Landlords could face a hike in Capital Gains Tax (CGT) if the economy dips before the Autumn Budget, the Institute of Fiscal Studies (IFS) has warned.
Chancellor Rachel Reeves did not increase the tax in her Spring Statement, but IFS director Paul Johnson says despite the cuts to fund higher defence spending and the changes to working-age benefits, Reeves will need to “come back for more” as there is a good chance that economic and fiscal forecasts will deteriorate significantly.
Johnson claimed this will likely mean raising taxes even further. “That risks months of speculation over what those tax rises might be - a raid on pensions, a wealth tax on the richest, another hike to capital gains tax?” he asks. “With no sense of a tax strategy, we have no idea which way the Chancellor might turn.”

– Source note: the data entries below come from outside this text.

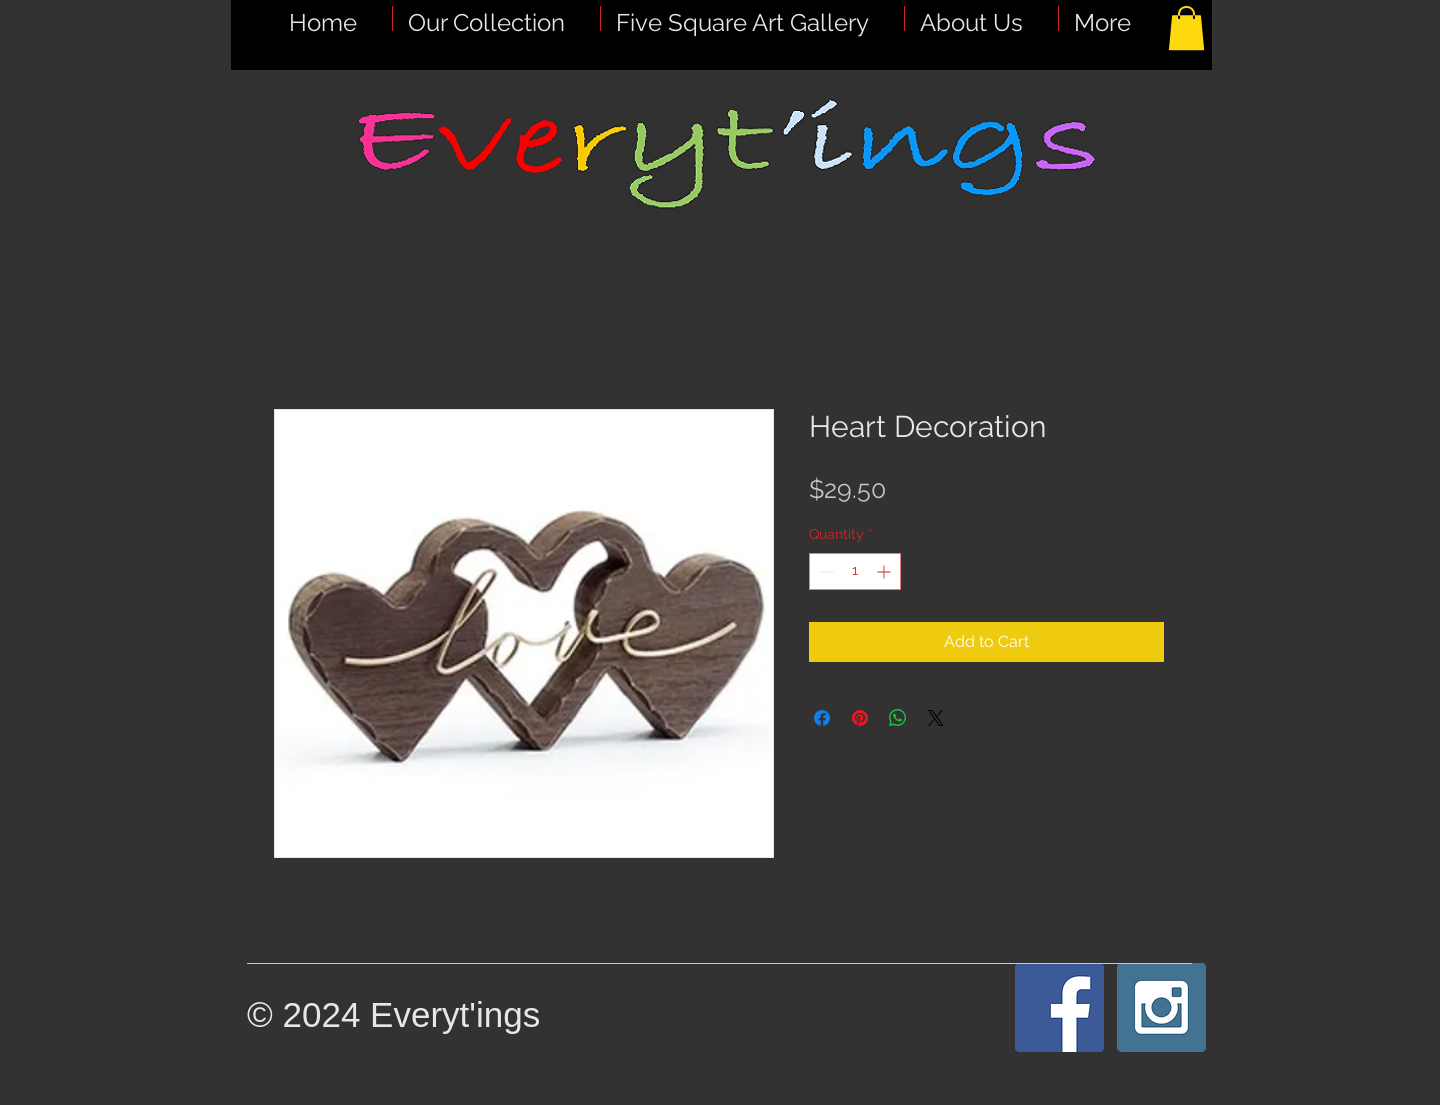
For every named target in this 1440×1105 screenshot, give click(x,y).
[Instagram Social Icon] (1161, 1007)
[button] (752, 18)
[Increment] (885, 571)
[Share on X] (936, 718)
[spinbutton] (855, 571)
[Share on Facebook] (822, 718)
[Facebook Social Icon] (1059, 1007)
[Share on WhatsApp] (898, 718)
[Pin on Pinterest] (860, 718)
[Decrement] (824, 571)
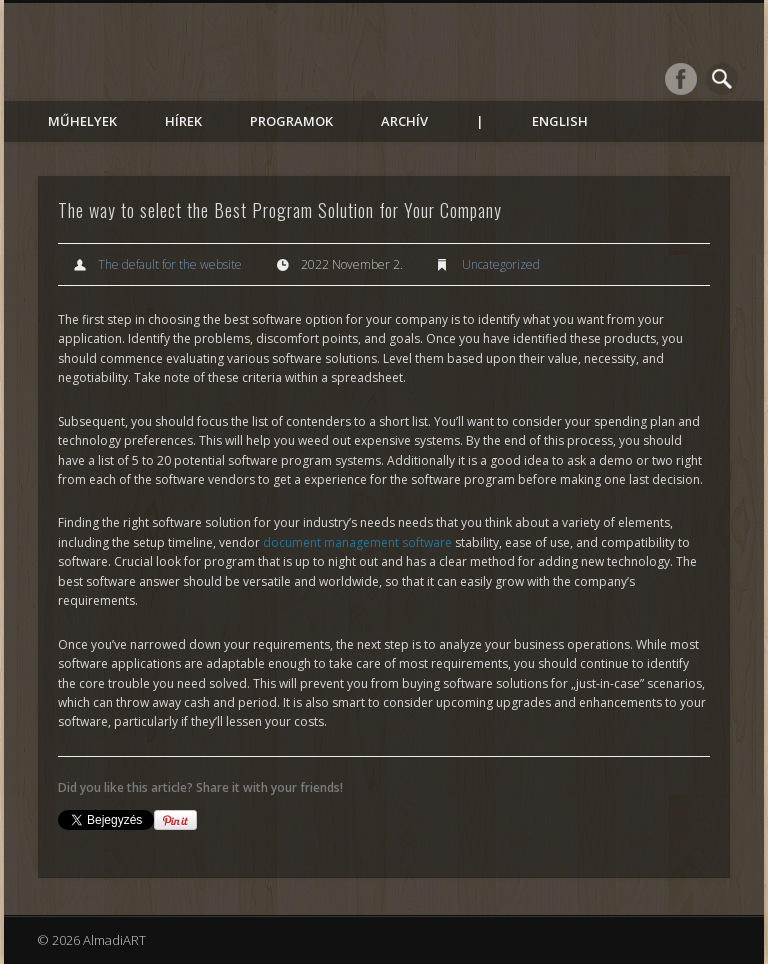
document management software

Reeves increased CGT rates in her maiden Budget from 10% to 18% for basic-rate taxpayers, and from 20% to 24% for higher-rate taxpayers.
Following Wednesday’s Spring Statement, the Office for Budget Responsibility downgraded its forecast for CGT intake for every year for the next five years, wiping £23billion off the projected tax intake by 2030.
Charlene Young, of AJ Bell, said: “This indicates that the Government has underestimated the behavioural impact of tax hikes in the October Budget.
“Higher rates of capital gains tax might deter people from investing in growth assets in the first place, potentially depriving them of higher long-term returns, while at the same time undermining demand for the UK stock market.
“Likewise, we’ve seen that people will realise gains before an expected tax hike in order to avoid paying higher rates of tax. It’s equally possible some taxpayers will simply decide to sit on assets for longer, hoping to wait out today’s higher tax rates and realise gains on assets under a more accommodating tax environment in the future.”